Excerpt section start
Darkness to Light | Yoga & Depression

Article by Evelyn Einhäuser. Based on an online Yoga therapy seminar by Dr. Kausthub Desikachar

'The moment people are consciously working with breath, they are also working with spirit.'  - Dr Kausthub Desikachar

Depression, like all other sicknesses, works on various layers of our existence.  We might experience symptoms on a physiological level, such as digestive problems, constant exhaustion, fatigue or headaches. We might also cope with psychological effects and suffer from feelings like worthlessness, diverse anxieties or total numbness. On a spiritual level we experience a disconnection from others, the divine and our Self.

In Yoga, health is referred to as 'svastha', 'sva' meaning 'self' and 'stha' meaning 'to stay'. Therefore in Yoga those people are considered healthy that still have that connection to their Self/ the divine.

Yoga is a holistic practice that addresses and works on all layers of our human existence. The beauty of this ancient practice is that whatever tools you are using, be it Asana, Mudra, Pranayama, Mantra, or Dhyanam, and on whatever level you start working (be it the body or the breath or the mind) - all dimensions of our being will be influenced simultaneously.

Yoga can therefore be an effective assisting tool in the therapy of depression. Even though each case has to be considered and dealt with individually and most forms of depression definitely also require medical care, there are four major areas, in which yoga practices can be enormously beneficial for the healing process of depressed people.

The first area that yoga can improve is the concept of 'lightness'. Aggravated Kapha or a lack of Prana-vayu and the disconnection from our inner light cause the typical heaviness of emotions, the slow digestion, lethargy or numbness associated with depression. Therefore the tools must target the Prana-vayu and should also help people reconnect so that they can come out of dullness and dark moods. Asanas and pranayama of the Brhmana kind that uses special ratios, Krama-s and Mantras or the visualization of 'light' sources (like the sun or fire) can be especially efficient. Chanting is also a potent tool in the therapy of depression as it also has the potency to work on the unconscious and therefore has the ability to alleviate even deep psychological patterns. Mantra-s that focus on the sun like the Gayatri or ones that focus on the heart like Aditya Hrdayam are especially recommendable to reconnect people and to reestablish a feeling of lightness.

The next area that Yoga can influence positively is the circulation of blood and Prana. When the blood becomes heavy which is usually the case with depressed patients because the circulation is slower, its own capacity to remove toxins out of the system becomes limited. Again Vinyasa-krama with Brhmana type Asana-s, Pranayama with Karanyasa or specific Bhavana-s help improve circulation.

Thirdly, Yoga practices can stimulate and improve metabolism and therefore help to remove toxins. Usually patients with depression also suffer from metabolic problems. Asana practices that include specific twists and the practice of certain bandhas and mudras would be most suitable to facilitate digestion.

Last but not least comes the strongest potential of Yoga which lies in its essential nature: its potency to link someone back to the divine and their inner Self which on a spiritual level is the main cause for depression. For that the work with mantras and meditation is seen as the most potent. It is no wonder that the study of chants is referred to as Adhyayanam, 'Adhi' meaning 'the source or what is within' and 'ayanam' translating to 'a journey, or a movement'. Adhyayanam therefore is that which leads you back inside, that which reconnects you. It is that connection which ultimately brings you back to health.
Excerpt section end
#### Required actions
• a. Which two mantras does the article on yoga and depression name as especially recommendable for reconnecting people and restoring a feeling of lightness?
• b. Copy word for word the stretch of the article on yoga and depression that begins at "In Yoga, health" and runs up to and including "be influenced simultaneously.".
Dataset excerpt section start
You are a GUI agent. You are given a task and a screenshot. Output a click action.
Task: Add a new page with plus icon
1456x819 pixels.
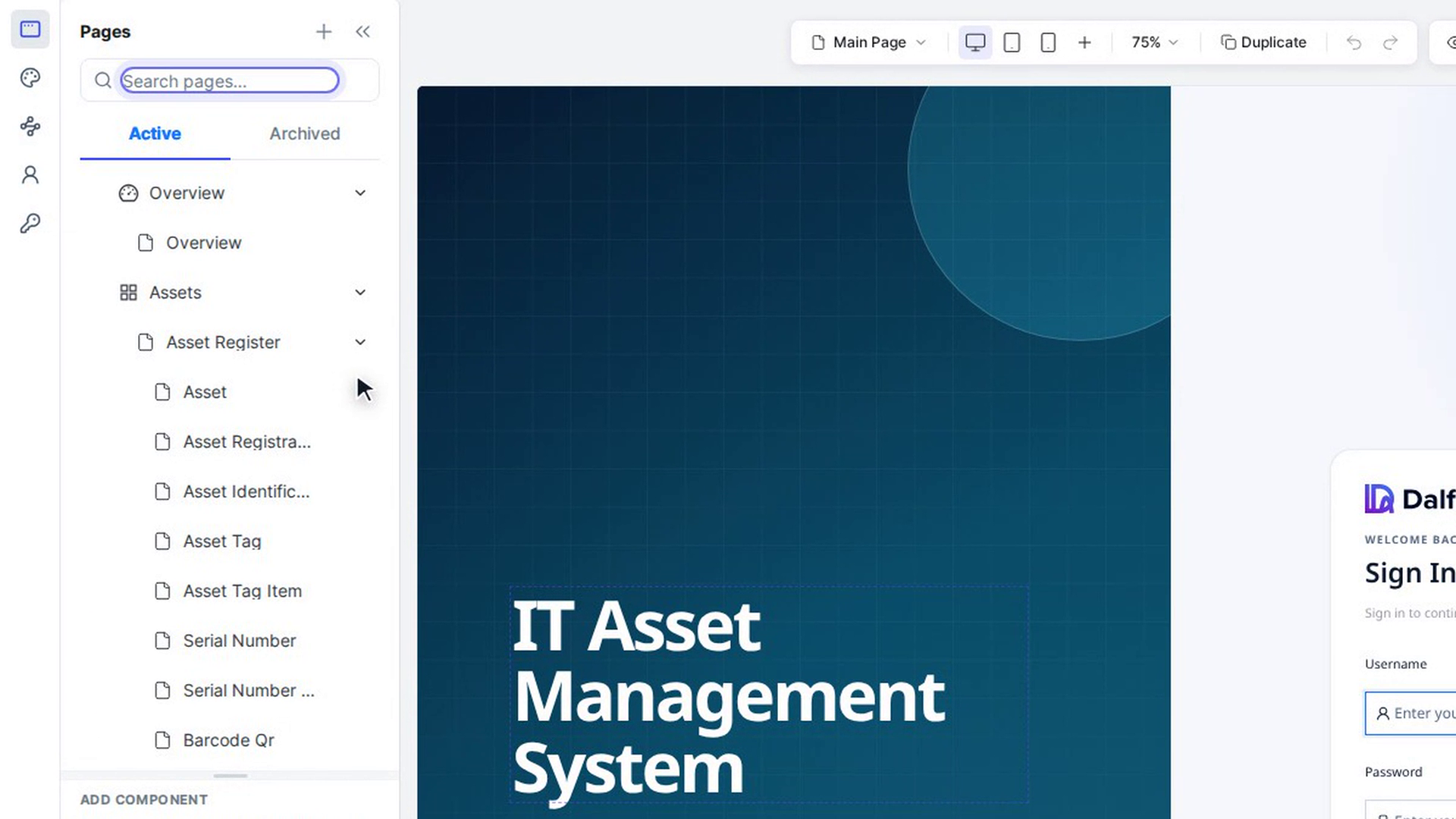[324, 32]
Dataset excerpt section end
#### Numbered responses
• a. The Gayatri and Aditya Hrdayam.

• b.
In Yoga, health is referred to as 'svastha', 'sva' meaning 'self' and 'stha' meaning 'to stay'. Therefore in Yoga those people are considered healthy that still have that connection to their Self/ the divine.

Yoga is a holistic practice that addresses and works on all layers of our human existence. The beauty of this ancient practice is that whatever tools you are using, be it Asana, Mudra, Pranayama, Mantra, or Dhyanam, and on whatever level you start working (be it the body or the breath or the mind) - all dimensions of our being will be influenced simultaneously.